Required action ▸ Take every line from the material that has the word "Given" in it.

^^^^^^^^^^^^^^^^

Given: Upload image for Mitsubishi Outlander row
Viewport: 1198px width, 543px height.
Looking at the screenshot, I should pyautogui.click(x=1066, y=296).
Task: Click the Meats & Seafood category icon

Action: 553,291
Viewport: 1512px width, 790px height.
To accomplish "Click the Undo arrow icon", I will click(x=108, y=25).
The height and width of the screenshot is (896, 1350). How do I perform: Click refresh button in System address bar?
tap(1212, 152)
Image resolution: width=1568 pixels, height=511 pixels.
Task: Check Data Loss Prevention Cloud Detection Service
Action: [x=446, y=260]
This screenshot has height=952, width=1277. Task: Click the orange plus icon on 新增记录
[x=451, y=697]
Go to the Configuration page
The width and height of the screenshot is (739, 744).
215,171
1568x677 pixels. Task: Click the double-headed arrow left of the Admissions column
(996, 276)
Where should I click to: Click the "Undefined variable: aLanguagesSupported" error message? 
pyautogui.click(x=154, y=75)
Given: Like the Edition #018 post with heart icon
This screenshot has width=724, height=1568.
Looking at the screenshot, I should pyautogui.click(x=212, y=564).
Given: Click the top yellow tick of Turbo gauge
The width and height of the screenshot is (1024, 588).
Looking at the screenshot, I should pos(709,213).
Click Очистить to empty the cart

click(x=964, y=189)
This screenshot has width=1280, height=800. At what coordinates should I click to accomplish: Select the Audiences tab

^^^^^^^^^^^^^^^^

Reply ▸
Given: Upload image for Mitsubishi Outlander row
Given: Like the Edition #018 post with heart icon
Given: Click the top yellow tick of Turbo gauge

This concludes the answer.